Mr Grosz seems annoyed with the stranger. He doesn’t want to hear. But the man is insistent. He goes on muttering - trying to persuade. He glances across the table at her sometimes.
But Mr Grosz has lost all patience. He snaps his head back angrily.
‘Too cheap,’ he tells him. ‘You’d never reach the price.’ Then he mouths a single word. The word is: virgin.
The other man straightens, shrugs and goes away. There is resentment in his back. His ears are red.
Mr Grosz has red about him too. His face is red. The tortoise cheeks have swelled. There is blood in them.
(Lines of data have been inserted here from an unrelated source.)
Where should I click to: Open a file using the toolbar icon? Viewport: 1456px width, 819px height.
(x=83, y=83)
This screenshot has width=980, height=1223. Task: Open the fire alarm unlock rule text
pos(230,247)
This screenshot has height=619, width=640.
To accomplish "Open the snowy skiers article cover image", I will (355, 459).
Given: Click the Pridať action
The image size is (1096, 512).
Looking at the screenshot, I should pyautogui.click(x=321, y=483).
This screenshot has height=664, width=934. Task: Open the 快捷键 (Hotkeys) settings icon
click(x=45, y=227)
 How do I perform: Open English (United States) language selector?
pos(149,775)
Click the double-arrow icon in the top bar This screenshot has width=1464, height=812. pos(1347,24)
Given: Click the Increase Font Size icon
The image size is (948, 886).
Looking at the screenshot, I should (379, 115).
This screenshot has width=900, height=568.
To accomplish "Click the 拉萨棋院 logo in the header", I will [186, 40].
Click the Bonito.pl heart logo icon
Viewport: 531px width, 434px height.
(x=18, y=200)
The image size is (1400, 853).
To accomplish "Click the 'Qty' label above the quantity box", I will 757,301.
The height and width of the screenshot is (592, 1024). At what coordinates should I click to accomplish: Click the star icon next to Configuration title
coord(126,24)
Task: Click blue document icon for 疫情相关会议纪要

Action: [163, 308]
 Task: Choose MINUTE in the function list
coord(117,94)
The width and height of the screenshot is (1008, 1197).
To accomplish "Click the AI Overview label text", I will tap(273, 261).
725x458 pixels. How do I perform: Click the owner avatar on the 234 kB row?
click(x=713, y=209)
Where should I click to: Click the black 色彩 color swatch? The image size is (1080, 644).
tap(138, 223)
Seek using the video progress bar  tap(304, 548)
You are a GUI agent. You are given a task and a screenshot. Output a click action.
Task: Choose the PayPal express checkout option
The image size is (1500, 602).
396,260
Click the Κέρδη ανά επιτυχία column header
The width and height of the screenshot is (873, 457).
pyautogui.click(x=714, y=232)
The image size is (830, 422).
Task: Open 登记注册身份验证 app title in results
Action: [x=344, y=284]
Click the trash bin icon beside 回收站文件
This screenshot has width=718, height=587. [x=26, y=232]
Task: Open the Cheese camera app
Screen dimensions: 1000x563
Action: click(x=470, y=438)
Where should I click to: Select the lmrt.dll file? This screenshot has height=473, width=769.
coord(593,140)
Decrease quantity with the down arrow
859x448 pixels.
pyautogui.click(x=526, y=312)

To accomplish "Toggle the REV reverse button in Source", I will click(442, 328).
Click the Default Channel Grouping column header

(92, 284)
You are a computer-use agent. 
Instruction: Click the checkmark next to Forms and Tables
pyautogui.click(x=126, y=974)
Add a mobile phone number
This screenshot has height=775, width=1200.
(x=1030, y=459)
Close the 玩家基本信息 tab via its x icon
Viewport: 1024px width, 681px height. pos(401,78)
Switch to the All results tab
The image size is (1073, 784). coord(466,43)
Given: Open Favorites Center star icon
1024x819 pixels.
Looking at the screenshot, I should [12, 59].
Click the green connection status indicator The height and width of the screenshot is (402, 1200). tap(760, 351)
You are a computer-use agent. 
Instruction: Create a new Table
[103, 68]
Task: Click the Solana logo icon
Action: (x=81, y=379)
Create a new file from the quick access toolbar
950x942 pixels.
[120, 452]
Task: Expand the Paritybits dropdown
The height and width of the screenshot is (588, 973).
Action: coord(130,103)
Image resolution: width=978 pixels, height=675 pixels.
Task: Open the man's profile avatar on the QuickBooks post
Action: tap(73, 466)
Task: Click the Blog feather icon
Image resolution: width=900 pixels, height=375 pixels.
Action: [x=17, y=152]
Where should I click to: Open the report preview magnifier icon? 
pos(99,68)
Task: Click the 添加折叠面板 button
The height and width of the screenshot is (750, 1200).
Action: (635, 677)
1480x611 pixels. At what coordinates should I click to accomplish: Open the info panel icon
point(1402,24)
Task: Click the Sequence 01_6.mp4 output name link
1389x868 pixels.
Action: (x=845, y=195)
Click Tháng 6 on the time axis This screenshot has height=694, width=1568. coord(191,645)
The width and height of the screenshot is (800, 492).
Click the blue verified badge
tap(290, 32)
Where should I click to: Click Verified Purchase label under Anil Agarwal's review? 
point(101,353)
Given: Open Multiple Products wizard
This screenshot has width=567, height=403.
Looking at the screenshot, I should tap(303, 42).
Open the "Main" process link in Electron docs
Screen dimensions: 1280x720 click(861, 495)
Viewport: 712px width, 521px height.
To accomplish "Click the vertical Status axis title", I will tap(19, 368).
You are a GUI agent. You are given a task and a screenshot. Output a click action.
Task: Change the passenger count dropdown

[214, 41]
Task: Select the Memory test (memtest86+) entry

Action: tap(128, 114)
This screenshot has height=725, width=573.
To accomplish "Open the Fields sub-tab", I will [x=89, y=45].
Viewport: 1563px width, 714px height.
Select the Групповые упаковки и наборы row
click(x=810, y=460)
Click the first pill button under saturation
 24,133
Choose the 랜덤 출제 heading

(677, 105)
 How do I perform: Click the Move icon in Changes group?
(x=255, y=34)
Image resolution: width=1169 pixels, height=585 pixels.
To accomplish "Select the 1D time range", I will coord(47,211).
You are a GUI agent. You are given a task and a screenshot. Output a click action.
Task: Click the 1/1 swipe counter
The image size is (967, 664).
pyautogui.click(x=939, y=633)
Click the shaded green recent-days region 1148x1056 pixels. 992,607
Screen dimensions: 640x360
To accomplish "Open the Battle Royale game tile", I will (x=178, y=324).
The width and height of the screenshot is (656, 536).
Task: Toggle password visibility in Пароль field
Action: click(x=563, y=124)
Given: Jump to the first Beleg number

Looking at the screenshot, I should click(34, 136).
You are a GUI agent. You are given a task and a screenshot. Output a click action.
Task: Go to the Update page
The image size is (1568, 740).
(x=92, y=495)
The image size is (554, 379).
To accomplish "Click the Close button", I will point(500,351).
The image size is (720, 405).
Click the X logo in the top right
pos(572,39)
She decides that it is time.
Mr Grosz looks at her once, then slumps forward across the table. His head knocks into the bucket as it falls. The bucket and one glass crash to the floor. The glass explodes into a hundred pieces.
People gather round. They inspect him cautiously, giving each other advice.
‘Loosen his clothes. Call a doctor. Lie him down.’
But nobody touches him and he stays there, slumped, his head on one side on the table, the cheek flesh flattened.
She sees his eyes open and he raises his head. But the eyes are only for her. For the others the head stays down.
‘Who are you?’ he asks, but the words are silent.
‘I am Astarte,’ she tells him. ‘I am Ashtoreth. I have come to take you to hell. It is time to go.’
And she picks him up and carries him off in her arms, while the crowd stand gawping round the empty body.